UFC mixed martial arts event in 2017

UFC Fight Night: Poirier vs. Pettis (also known as UFC Fight Night 120) was a mixed martial arts event produced by the Ultimate Fighting Championship held on November 11, 2017, at Ted Constant Convocation Center in Norfolk, Virginia.

==Background==
The event marked the first time that the promotion visited the Hampton Roads area of Virginia.

A lightweight bout between Dustin Poirier and former WEC and UFC Lightweight Champion Anthony Pettis served as the event headliner.

A light heavyweight bout between Jared Cannonier and Antônio Rogério Nogueira was briefly linked to serve as the co-headliner at this event. The fight was rescheduled to take place a month later at UFC on Fox: Lawler vs. dos Anjos.

At the weigh ins, Matthew Lopez weighed in at 138.5 pounds, 2.5 pounds over the bantamweight upper limit of 136 pounds. The bout proceeded at a catchweight and Lopez forfeited 20% of his purse to Raphael Assunção.

==Bonus awards==
The following fighters were awarded $50,000 bonuses:
- Fight of the Night: Dustin Poirier vs. Anthony Pettis
- Performance of the Night: Matt Brown and Raphael Assunção

==Reported payout==
The following is the reported payout to the fighters as reported to the Virginia Department of Professional & Occupational Regulation. It does not include sponsor money or "locker room" bonuses often given by the UFC and also do not include the UFC's traditional "fight night" bonuses. The total disclosed payout for the event was $1,935,600.

- Dustin Poirier: $130,000 ($65,000 win bonus) def. Anthony Pettis: $135,000
- Matt Brown: $150,000 ($75,000 win bonus) def. Diego Sanchez: $95,000
- Andrei Arlovski: $250,000 (no win bonus) def. Júnior Albini: $12,000
- Cezar Ferreira: $78,000 ($39,000 win bonus) def.

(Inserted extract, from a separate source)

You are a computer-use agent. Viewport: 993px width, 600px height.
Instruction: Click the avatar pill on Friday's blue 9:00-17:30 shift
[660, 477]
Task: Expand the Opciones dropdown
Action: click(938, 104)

Nate Marquardt: $68,000
- Raphael Assunção: $113,600 ($55,000 win bonus) def. Matthew Lopez: $26,400 ^
- Clay Guida: $114,000 ($57,000 win bonus) def. Joe Lauzon: $62,000
- Marlon Moraes: $140,000 ($70,000 win bonus) def. John Dodson: $41,000
- Tatiana Suarez: $50,000 ($25,000 win bonus) def. Viviane Pereira: $14,000
- Sage Northcutt: $120,000 ($60,000 win bonus) def. Michel Quiñones: $10,000
- Nina Ansaroff: $36,000 ($18,000 win bonus) def. Angela Hill: $21,000
- Sean Strickland: $64,000 ($32,000 win bonus) def. Court McGee: $35,000
- Jake Collier: $36,000 ($18,000 win bonus) def. Marcel Fortuna: $14,000
- Karl Roberson: $20,000 ($10,000 win bonus) def. Darren Stewart: $10,000

^ Although not included on the initial report, Matthew Lopez was fined 20 percent of his purse ($3,600) for failing to make the required weight for his fight with Raphael Assunção. That money was issued to Assunção, a VDPOR official confirmed.